We explore into the role of the organic ligands composition surrounding Au nanoparticles (NPs) toward internanoparticles distance changes and film structure during vapor sensing by the use of in situ grazing-incidence small-angle X-ray scattering (GISAXS) and other relevant techniques. We observed distinct changes in core-to-core distance and film structure upon measured concentrations of polar ethanol (EtOH) and nonpolar toluene (Tol) vapors. As-formed tetraoctylammonium bromide (TOABr)-coated Au NPs (SNPs) film exhibited similar to 0.4 nm core-to-core increase in distance and improved SNPs correlation upon 80% Tol.
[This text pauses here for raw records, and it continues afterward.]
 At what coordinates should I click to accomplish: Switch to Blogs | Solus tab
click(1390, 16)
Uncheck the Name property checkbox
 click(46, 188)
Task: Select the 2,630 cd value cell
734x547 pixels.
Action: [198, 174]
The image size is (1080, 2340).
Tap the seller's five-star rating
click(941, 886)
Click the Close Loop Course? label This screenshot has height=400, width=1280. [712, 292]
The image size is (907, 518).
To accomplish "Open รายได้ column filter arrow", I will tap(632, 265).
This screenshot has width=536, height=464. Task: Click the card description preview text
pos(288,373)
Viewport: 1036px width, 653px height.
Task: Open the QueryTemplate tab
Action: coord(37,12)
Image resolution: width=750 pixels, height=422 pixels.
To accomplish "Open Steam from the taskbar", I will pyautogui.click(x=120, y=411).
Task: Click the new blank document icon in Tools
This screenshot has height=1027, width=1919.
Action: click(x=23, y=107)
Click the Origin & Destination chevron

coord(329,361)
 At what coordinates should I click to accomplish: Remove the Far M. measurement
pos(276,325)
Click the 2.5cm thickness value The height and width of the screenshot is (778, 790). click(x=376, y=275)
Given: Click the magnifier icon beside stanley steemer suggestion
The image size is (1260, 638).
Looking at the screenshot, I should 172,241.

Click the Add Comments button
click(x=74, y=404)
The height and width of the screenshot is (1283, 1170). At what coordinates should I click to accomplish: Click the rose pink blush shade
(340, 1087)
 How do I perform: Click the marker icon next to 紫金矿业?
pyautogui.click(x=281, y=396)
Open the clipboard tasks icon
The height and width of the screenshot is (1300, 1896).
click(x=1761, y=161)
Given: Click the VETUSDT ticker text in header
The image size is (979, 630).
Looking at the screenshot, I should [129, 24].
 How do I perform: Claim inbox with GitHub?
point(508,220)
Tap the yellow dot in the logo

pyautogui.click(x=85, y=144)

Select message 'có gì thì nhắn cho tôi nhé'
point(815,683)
In the presence of EtOH, SNPs distance seems not to change and correlation critically diminishes, leading to an amorphous film. As-formed films were exchanged with nonanedithiol (NDT) and exposed to 100% Tol vapor. Interestingly, the incorporation of NDT increased distance between NPs and rendered film flexibility. It is determine that just a small number of S, from NDT ligands, binds to Au NPs, and those exchanged alkanedithiol chains adopted a loop conformation around the Au NPs as evidenced by X-ray absorption near-edge structure (XANES) and kink defects by Fourier transformed infrared (FT-IR) experiments, respectively. These findings may solve some fundamental questions about internanoparticle distance-dependent phenomena such as electron transport in chemiresistors and coupling effects in localized surface plasmon resonance (LSPR) solid-state sensors.